» **Data records**
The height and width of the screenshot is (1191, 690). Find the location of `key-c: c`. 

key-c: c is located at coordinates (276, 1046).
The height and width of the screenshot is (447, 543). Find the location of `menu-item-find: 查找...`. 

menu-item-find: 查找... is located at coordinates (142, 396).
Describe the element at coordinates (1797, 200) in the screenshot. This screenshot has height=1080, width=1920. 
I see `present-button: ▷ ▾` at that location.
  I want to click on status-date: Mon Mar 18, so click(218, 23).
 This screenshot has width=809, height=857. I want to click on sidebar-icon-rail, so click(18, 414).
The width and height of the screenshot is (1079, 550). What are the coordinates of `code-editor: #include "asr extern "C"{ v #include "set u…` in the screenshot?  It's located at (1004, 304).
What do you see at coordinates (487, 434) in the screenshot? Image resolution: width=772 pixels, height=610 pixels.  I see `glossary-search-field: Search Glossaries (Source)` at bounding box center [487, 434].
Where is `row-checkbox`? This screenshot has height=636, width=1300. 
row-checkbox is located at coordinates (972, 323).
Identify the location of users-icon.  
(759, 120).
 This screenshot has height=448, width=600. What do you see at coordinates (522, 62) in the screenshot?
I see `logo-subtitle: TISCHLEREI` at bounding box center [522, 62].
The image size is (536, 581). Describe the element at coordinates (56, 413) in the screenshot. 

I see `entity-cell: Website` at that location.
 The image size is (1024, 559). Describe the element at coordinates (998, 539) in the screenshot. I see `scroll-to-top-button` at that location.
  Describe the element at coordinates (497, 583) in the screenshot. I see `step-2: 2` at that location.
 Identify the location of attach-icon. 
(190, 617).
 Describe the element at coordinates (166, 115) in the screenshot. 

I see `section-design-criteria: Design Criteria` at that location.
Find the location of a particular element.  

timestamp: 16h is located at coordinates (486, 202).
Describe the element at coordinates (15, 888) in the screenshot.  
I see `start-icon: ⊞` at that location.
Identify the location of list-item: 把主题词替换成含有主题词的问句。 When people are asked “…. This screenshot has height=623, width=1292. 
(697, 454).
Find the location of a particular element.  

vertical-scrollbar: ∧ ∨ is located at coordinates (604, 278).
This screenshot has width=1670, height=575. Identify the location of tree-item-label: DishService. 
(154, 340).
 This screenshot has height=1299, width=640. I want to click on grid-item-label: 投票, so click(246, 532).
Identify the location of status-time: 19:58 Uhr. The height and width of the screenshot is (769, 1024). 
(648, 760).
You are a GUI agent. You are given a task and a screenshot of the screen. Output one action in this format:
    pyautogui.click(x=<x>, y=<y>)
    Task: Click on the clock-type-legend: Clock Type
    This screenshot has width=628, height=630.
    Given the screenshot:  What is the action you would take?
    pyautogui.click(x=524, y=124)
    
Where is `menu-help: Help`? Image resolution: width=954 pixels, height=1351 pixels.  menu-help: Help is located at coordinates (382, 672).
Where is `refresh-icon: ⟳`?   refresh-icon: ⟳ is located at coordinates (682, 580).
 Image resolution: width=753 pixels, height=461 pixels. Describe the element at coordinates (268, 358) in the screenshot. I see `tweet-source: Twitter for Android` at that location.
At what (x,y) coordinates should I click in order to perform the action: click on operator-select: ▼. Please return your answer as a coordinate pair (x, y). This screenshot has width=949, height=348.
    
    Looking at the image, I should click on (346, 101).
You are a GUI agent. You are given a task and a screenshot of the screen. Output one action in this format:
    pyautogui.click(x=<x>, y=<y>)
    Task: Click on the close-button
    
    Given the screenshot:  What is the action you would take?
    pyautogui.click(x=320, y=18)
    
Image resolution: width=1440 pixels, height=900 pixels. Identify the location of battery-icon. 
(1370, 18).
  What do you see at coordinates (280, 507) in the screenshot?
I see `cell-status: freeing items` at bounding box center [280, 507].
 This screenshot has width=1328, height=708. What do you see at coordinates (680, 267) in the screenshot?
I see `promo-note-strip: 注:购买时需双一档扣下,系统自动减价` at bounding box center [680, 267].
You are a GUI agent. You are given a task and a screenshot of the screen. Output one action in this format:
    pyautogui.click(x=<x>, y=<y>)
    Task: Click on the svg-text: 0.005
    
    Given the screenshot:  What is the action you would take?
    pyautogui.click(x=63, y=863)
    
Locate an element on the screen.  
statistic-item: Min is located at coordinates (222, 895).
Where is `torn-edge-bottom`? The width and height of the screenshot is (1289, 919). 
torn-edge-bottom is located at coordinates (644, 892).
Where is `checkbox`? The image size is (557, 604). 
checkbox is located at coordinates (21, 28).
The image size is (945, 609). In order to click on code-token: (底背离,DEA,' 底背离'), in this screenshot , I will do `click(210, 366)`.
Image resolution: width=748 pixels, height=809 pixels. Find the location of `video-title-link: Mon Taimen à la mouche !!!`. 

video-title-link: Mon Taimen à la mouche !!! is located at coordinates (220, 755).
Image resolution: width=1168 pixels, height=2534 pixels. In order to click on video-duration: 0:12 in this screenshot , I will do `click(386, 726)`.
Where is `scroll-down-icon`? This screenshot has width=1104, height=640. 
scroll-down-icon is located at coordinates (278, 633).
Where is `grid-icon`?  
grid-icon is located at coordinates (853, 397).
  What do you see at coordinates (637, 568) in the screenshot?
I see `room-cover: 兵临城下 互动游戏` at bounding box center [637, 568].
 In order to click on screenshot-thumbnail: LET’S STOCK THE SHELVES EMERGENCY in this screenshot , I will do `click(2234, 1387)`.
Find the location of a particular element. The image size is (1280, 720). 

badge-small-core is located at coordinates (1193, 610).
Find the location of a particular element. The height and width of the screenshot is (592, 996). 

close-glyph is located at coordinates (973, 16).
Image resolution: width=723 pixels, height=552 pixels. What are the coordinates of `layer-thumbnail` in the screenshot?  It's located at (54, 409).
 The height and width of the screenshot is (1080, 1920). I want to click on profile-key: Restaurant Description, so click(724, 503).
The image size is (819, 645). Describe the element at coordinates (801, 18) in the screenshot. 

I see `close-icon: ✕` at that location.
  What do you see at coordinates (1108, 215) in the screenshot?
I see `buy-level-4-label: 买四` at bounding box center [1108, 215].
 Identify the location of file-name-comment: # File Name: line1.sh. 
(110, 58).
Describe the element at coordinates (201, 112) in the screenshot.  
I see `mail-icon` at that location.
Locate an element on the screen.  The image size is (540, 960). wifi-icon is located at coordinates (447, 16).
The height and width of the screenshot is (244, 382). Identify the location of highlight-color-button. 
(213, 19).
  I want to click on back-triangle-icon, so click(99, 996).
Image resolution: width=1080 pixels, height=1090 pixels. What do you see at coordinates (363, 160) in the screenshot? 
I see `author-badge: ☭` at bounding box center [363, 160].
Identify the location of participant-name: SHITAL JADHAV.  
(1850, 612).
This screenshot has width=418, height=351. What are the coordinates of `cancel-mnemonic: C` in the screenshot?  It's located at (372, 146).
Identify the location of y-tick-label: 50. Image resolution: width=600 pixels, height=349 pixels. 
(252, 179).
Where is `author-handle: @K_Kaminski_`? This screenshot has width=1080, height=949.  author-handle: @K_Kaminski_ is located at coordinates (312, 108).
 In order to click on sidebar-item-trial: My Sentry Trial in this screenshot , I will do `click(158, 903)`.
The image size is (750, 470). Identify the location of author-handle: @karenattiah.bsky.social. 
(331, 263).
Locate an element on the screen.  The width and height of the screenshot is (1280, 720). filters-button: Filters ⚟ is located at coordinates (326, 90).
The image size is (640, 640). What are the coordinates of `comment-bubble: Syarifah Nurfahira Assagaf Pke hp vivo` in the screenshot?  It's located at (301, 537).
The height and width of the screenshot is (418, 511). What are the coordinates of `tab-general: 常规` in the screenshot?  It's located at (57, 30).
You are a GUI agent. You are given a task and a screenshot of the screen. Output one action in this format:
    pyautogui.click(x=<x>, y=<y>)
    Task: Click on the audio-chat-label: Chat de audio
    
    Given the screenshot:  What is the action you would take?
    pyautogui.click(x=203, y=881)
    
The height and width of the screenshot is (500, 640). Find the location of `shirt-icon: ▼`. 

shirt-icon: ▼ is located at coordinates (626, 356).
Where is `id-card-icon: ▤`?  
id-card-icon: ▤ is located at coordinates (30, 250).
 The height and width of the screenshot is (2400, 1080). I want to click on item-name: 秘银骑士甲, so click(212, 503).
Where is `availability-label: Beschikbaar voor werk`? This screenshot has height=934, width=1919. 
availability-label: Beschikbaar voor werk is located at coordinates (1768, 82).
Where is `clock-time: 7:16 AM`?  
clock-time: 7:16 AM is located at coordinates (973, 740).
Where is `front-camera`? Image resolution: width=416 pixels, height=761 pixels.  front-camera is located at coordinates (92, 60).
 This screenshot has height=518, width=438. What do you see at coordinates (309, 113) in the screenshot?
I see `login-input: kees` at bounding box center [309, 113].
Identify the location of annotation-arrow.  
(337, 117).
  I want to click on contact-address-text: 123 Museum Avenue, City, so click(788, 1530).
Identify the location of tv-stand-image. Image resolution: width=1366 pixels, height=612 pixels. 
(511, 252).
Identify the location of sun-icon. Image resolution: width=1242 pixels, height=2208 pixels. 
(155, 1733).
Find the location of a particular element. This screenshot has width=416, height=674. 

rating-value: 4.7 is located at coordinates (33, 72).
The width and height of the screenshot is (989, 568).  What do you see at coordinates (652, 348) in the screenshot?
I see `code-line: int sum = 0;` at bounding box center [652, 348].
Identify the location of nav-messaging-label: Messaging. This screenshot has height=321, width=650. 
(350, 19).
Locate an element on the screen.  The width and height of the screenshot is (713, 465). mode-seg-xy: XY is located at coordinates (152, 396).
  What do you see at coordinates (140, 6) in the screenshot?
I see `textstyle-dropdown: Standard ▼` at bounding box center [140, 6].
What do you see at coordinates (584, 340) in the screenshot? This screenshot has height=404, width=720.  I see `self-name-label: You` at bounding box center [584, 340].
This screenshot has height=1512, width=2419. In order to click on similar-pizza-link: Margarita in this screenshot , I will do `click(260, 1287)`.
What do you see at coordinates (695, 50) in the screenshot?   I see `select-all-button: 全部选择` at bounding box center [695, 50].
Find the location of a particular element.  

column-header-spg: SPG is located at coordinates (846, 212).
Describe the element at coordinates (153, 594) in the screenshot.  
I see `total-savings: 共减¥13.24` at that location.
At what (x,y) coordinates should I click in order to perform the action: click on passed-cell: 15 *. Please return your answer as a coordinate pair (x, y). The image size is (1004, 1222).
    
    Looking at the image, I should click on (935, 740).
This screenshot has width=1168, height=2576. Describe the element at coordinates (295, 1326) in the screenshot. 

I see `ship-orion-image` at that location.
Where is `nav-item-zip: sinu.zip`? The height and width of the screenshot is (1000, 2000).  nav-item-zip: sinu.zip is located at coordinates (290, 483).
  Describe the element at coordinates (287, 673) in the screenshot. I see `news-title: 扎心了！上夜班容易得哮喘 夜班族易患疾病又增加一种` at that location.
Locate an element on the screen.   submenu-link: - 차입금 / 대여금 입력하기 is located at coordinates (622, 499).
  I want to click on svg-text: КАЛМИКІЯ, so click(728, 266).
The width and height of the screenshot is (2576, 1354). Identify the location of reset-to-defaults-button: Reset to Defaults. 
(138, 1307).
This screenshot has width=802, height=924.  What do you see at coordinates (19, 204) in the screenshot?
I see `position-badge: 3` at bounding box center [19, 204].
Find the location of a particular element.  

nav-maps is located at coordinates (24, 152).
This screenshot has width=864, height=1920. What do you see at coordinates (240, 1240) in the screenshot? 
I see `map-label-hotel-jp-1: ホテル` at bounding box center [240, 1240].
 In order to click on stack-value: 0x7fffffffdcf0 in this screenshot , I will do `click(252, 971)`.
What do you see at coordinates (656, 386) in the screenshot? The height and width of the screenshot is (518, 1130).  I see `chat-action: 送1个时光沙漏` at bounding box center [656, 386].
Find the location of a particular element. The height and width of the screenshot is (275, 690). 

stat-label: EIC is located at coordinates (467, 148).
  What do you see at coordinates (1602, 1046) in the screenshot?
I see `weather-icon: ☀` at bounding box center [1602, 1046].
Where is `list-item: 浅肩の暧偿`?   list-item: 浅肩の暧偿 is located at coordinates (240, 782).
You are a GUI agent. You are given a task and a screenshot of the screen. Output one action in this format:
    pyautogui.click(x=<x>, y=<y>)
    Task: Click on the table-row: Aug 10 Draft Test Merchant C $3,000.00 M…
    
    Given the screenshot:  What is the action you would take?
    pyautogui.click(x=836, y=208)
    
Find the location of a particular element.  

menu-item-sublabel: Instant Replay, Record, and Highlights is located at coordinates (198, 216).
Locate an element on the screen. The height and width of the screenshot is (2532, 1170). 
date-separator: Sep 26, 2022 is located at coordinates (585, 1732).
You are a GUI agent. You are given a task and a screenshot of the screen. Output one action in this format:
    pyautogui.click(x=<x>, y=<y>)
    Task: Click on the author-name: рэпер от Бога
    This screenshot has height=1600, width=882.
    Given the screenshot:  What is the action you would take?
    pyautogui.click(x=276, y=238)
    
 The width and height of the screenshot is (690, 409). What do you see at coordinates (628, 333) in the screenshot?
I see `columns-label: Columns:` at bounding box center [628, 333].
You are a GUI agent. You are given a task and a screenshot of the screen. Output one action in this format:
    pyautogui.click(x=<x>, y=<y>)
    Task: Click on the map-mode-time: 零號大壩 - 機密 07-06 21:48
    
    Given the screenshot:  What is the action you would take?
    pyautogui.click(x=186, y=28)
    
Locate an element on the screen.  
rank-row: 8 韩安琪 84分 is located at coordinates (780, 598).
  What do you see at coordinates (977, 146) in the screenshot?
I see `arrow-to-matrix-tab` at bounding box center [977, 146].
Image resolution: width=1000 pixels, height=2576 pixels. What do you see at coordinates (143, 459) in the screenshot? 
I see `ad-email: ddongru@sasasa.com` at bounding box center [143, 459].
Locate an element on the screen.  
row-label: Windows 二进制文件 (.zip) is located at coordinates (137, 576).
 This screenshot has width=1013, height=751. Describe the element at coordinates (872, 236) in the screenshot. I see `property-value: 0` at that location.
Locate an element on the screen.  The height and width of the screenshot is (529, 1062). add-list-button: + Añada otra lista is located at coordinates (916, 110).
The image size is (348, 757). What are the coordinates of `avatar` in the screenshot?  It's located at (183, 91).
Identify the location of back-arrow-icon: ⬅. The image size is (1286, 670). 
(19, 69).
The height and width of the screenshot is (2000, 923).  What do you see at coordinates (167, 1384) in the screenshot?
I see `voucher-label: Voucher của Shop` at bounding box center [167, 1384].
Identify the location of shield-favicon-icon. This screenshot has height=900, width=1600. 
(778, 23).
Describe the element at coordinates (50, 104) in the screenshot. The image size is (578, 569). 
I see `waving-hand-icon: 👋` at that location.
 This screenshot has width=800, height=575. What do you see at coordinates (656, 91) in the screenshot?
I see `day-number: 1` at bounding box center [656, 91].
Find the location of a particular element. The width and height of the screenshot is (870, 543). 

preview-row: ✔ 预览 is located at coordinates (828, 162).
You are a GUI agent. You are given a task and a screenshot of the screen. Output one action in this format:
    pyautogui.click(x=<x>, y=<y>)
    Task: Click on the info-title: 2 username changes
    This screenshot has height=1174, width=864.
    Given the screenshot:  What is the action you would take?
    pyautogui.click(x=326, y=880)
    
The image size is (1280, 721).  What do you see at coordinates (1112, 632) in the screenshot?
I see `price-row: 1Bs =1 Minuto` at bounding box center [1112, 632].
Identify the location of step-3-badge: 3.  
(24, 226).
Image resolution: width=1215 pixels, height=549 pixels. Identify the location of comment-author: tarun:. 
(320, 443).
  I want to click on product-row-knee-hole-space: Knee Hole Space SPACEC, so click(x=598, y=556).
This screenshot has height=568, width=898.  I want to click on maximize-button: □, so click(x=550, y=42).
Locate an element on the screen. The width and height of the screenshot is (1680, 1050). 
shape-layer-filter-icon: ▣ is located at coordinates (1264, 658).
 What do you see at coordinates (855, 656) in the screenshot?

» **What to produce**
Collect every line of the rows above that contains the string "shirt".

» **The completed task**
The height and width of the screenshot is (500, 640). Find the location of `shirt-icon: ▼`. 
shirt-icon: ▼ is located at coordinates (626, 356).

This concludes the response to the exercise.